● Assigned task
Everything in the listing below from the line containing "Viewport: 1002px width, 706px" through the line containing "Image resolution: width=435" must be repeated exactly; the remaining lines are not wanted.

● Data extracts
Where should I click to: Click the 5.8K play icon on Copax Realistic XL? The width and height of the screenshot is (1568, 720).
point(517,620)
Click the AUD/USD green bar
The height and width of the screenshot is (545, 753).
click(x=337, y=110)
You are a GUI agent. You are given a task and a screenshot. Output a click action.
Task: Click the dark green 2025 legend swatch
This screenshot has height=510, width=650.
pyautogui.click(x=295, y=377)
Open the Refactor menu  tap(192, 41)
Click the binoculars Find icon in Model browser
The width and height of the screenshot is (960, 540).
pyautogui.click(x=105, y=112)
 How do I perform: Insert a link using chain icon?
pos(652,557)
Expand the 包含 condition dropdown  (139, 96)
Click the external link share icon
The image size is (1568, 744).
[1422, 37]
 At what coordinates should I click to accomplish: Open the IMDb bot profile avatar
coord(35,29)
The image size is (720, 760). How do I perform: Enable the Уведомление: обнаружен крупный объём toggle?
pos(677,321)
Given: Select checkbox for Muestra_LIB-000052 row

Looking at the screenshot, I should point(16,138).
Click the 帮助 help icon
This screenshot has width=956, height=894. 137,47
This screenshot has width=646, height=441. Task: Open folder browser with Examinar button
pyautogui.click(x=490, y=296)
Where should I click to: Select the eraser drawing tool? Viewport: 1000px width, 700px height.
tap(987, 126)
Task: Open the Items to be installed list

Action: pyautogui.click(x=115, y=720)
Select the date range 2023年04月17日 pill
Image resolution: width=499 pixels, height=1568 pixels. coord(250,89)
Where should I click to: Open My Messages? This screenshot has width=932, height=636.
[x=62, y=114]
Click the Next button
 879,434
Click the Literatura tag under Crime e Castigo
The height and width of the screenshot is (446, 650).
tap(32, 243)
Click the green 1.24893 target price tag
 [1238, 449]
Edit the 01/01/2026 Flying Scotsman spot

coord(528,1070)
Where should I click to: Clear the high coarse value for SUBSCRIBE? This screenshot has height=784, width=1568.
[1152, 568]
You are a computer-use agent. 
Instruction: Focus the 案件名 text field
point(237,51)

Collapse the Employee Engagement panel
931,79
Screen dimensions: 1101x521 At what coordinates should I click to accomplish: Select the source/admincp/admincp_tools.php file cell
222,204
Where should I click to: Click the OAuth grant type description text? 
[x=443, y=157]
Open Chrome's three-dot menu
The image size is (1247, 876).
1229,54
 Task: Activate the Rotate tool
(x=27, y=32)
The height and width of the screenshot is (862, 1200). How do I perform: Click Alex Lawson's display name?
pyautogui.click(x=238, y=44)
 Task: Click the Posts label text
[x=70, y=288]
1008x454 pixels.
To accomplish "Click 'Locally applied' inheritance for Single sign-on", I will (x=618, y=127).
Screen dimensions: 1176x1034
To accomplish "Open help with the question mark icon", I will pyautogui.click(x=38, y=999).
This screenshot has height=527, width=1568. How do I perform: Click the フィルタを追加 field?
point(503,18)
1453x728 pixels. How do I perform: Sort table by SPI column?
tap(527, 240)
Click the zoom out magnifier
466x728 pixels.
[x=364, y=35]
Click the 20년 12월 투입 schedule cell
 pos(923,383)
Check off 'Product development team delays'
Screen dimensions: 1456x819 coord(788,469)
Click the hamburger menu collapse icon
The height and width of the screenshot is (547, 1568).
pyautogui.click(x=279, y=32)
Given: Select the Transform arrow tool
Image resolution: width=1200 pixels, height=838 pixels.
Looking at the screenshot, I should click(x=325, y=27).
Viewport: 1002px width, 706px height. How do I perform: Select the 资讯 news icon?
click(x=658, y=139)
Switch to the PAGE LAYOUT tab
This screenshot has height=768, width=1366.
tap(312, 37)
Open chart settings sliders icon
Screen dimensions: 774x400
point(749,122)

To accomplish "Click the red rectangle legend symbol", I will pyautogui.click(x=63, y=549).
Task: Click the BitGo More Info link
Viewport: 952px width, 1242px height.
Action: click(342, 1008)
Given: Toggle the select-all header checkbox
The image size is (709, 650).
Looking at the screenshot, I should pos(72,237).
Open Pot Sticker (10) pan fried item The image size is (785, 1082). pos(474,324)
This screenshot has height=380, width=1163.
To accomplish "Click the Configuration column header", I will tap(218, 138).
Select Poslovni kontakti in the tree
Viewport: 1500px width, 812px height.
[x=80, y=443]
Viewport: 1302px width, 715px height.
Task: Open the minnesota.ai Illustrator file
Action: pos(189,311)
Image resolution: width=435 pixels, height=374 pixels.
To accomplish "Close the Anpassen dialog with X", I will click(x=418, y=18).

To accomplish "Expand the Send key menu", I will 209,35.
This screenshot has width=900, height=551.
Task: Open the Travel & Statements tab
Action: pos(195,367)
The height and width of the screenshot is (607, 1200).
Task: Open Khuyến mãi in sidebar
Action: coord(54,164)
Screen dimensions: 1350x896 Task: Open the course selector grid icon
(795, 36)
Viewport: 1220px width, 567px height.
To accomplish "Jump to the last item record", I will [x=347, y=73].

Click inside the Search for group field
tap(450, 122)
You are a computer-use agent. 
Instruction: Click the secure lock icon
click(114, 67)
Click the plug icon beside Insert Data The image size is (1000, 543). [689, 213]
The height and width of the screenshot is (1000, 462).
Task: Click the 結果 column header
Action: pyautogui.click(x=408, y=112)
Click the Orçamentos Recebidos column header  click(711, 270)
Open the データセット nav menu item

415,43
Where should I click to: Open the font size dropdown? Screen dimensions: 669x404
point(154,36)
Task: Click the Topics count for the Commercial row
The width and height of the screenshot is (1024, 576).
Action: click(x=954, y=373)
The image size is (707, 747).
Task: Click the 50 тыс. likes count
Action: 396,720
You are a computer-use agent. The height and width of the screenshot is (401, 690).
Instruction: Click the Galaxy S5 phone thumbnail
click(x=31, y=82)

● Your solution
Viewport: 1002px width, 706px height. How do I perform: Select the 资讯 news icon?
click(x=658, y=139)
Switch to the PAGE LAYOUT tab
This screenshot has height=768, width=1366.
tap(312, 37)
Open chart settings sliders icon
Screen dimensions: 774x400
point(749,122)

To accomplish "Click the red rectangle legend symbol", I will pyautogui.click(x=63, y=549).
Task: Click the BitGo More Info link
Viewport: 952px width, 1242px height.
Action: click(342, 1008)
Given: Toggle the select-all header checkbox
The image size is (709, 650).
Looking at the screenshot, I should pos(72,237).
Open Pot Sticker (10) pan fried item The image size is (785, 1082). pos(474,324)
This screenshot has height=380, width=1163.
To accomplish "Click the Configuration column header", I will tap(218, 138).
Select Poslovni kontakti in the tree
Viewport: 1500px width, 812px height.
[x=80, y=443]
Viewport: 1302px width, 715px height.
Task: Open the minnesota.ai Illustrator file
Action: pos(189,311)
Image resolution: width=435 pixels, height=374 pixels.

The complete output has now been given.